Change has been a constant in healthcare over the last few years and that is no different this year. Between learning the new intricacies of the Affordable Care Act (ACA), hospitals being more involved and the use of integrated care, 2015 is shaping up to be a monumental year for change.
Many of the changes Americans are expecting to see are being phased in over time. Perhaps the most dramatic change was in 2014, when Americans were able to purchase healthcare insurance directly from the insurance exchanges. Many states set up their own insurance exchanges; in the states that opted out, the federal government stepped in and created insurance exchanges so that all citizens could purchase their own insurance.
Of course, companies have also been impacted by passage of the ACA - and those changes have an impact on employees of the companies. The changes are vast and wide reaching; some changes in 2015 include:
- :: Employees working at companies with 50 or more employees must have access to health insurance.
- :: Physicians will start to be paid based on their ability to provide high-quality care, rather than a high volume of care. (Historically, physicians have been paid based on what's referred to as a "fee-for-service" model, where they receive more money when they have more tests and treatments done on behalf of patients.)
Consolidation of healthcare organizations: impact on patients and cost
Because of the passage of the ACA, there has been increased consolidation among healthcare organizations. Two of the larger acquisitions include for-profit HCA (Nashville, Tenn.) with $38 billion in patient revenue and nonprofit Ascension Health (St. Louis, Mo.) with $15.3 billion in patient revenue. Large health systems are also acquiring smaller physician practices. Some experts say that all of this may have the impact of reducing competition and increasing prices.
Because of scrutiny with healthcare costs, patients will become more sensitive to the price of healthcare and more price transparency will be required. Also, physicians will need to have difficult discussions with their patients about the cost and value of various types of treatments and procedures, such as the hepatitis C drug Sovaldi. This drug has a 90 percent chance of curing hepatitis C, but it comes with a very high cost, too: $1,000 per pill, or $82,000 for a 12-week treatment.
Hospitals getting into the insurance business
Some healthcare organizations have decided to partner with insurance companies, as is the case with Florida Hospital, which acquired a 49 percent stake in Florida First Health Plans and continues to deepen that partnership over time. Geisinger Health System (Danville, Penn.) has run its own health insurance business since 1985 and has evolved into one of the largest rural HMOs in the country.
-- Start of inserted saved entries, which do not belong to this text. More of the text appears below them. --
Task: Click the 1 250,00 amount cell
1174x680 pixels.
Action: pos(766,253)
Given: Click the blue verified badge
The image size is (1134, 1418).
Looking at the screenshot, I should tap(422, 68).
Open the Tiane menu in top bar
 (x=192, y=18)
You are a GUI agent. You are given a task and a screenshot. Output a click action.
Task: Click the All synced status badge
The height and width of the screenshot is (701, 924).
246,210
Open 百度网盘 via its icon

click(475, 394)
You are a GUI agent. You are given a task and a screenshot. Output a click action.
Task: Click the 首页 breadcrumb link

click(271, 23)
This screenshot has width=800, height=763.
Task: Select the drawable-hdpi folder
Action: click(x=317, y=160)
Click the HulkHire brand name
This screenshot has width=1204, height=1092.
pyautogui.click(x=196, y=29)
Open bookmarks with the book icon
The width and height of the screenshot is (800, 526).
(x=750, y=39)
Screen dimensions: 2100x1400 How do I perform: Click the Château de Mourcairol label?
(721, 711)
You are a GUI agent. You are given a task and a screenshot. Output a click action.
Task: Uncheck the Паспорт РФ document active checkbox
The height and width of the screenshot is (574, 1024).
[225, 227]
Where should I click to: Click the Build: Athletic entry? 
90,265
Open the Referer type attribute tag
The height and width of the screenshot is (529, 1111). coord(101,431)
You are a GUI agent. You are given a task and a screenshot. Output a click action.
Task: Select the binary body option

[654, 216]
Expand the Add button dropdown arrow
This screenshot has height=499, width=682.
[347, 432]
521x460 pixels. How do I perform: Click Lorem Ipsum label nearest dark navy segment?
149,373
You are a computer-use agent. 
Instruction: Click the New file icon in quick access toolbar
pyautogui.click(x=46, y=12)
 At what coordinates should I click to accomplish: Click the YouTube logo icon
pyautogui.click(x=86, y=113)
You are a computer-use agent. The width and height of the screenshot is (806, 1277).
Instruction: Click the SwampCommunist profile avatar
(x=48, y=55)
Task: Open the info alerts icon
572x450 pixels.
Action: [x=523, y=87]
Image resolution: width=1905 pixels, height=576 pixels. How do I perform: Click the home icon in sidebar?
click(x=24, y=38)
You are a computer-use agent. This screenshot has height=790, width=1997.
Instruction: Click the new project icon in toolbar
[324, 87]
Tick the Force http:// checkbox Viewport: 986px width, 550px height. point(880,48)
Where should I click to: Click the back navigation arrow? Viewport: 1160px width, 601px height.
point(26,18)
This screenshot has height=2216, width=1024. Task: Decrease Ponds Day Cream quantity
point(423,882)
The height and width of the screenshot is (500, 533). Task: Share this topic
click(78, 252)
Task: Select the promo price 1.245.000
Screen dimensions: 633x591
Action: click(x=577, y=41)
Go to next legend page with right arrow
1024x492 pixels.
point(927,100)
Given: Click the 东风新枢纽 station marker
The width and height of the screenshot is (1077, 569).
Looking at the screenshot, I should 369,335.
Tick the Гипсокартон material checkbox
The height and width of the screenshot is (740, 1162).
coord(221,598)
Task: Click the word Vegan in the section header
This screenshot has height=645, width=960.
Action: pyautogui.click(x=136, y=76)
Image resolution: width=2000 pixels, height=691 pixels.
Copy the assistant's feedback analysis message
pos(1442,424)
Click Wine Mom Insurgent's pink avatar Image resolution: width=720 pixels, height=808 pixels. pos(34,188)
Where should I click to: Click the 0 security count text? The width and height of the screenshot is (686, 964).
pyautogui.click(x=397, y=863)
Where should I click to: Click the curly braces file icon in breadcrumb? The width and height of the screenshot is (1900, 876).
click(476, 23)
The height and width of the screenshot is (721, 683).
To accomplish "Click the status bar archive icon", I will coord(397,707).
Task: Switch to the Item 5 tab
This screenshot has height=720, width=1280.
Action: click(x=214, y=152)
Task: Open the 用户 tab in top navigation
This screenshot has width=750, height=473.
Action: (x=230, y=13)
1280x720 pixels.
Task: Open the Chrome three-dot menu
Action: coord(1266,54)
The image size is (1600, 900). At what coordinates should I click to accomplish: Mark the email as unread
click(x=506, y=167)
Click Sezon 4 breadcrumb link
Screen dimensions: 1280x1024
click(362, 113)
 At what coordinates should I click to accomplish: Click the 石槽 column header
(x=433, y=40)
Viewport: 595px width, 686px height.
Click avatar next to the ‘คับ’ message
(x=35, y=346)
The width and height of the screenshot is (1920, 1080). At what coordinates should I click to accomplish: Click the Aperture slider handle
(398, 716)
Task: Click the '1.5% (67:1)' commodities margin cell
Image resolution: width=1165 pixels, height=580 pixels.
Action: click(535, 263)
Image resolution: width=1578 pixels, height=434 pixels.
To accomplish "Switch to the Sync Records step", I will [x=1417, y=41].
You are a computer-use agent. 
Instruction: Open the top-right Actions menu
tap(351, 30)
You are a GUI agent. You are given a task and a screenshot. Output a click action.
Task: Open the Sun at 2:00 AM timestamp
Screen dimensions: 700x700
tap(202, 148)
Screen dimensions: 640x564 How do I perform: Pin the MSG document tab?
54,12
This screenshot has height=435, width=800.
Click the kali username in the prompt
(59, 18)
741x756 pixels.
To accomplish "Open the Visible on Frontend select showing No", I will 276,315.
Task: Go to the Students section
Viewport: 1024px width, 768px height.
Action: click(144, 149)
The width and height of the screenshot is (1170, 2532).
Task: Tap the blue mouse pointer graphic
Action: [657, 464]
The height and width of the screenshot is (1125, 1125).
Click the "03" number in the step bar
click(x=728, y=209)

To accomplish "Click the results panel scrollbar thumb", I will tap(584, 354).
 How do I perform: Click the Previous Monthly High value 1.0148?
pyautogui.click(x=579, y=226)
Whether by partnering with insurance companies or running insurance companies outright, healthcare organizations can gain access to a wealth of information about patients, which can help identify gaps in care. The idea is that, with access to that information, patients can be treated before their conditions become chronic in nature, and therefore more expensive to treat.
Experiments with community-based models and integrated care
One community-based care model was organized by General Electric, Procter & Gamble and grocery giant Kroger. In this model, the companies partnered with area healthcare organizations to find ways to deliver high-quality, lower cost care in Cleveland, Ohio. The focus has been on improving the health of area residents, improving the patient experience, and reducing the cost of care. This initiative has resulted in increased investments in health information exchanges, which enables better coordination of patient care, and quality improvements for chronic diseases such as adult diabetes and childhood asthma. Early studies of the project have determined a decrease in those who called in sick for work, though more hard work and research remains.
Change will continue to be a constant in the years to come. Whether you are looking for a career in health administration or you are involved with one of the healthcare organizations across the spectrum, expect vast changes in the field for 2015.